What to do. Summarize the nutmeg piece below in two sentences.

Selected excerpt.
*** Block opens ***

Leggende Nere
The Nutmeg That Was Worth More Than Manhattan
How a fragrant spice bought and destroyed the world
Come closer. Do you smell that — sweet, warm, almost like Christmas? That's nutmeg. But before it reached your spice rack, it crossed oceans of blood. There is an island that was traded for an entire city. And there is a spice that smells of genocide.
The Threshold
Come closer.
Close your eyes and grate a nutmeg. That's the smell: warm, resinous, with an almost medicinal edge that stirs something ancient in the memory. It is the scent of Christmas, of warm milk, of Sunday cakes.
It is also the scent of ten thousand dead.
Hold my candle. Let me tell you.
---
La Leggenda
*They say* the Banda Islands were born where a tear from the gods fell into the eastern ocean. The nutmeg trees that grew there, the Bandanese said, were guarded by nocturnal spirits — the *kuntilanak* — who wrapped the golden fruits in mists that no outsider could cross without losing their way. *They say* the Arab merchants, the first to bring the spice to Europe, deliberately concealed its origin, whispering that it grew in gardens watched over by winged serpents and that to harvest it cost a man his life. The price rose. The legend worked for them.
*They also say* that nutmeg possessed protective powers against the plague — that the wealthy of London and Amsterdam wore it hung around their necks in silk pouches, like a fragrant amulet against the Black Death. A spice that promised life. And that, in doing so, consumed thousands of lives.

*** Block closes ***

The data.
*** Block opens ***

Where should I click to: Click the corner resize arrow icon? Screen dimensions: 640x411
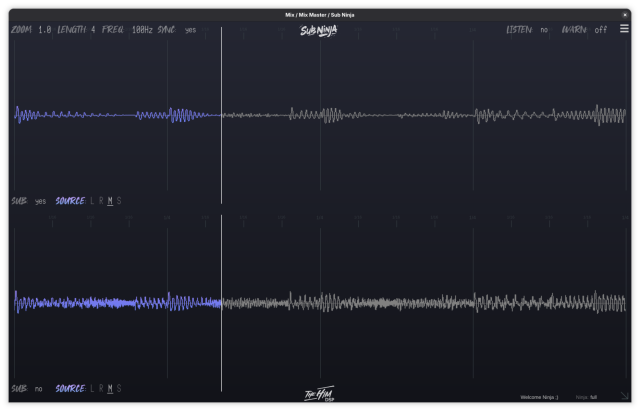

*** Block closes ***

Task result. Nutmeg's warm scent evokes Christmas and Sunday cakes, yet the spice is tied to ten thousand dead and to an island traded for an entire city. Legends held that spirits guarded the Banda Islands' nutmeg trees, Arab merchants hid the spice's origin behind tales of winged serpents to drive up its price, and wealthy Londoners and Amsterdammers wore it in silk pouches against the plague.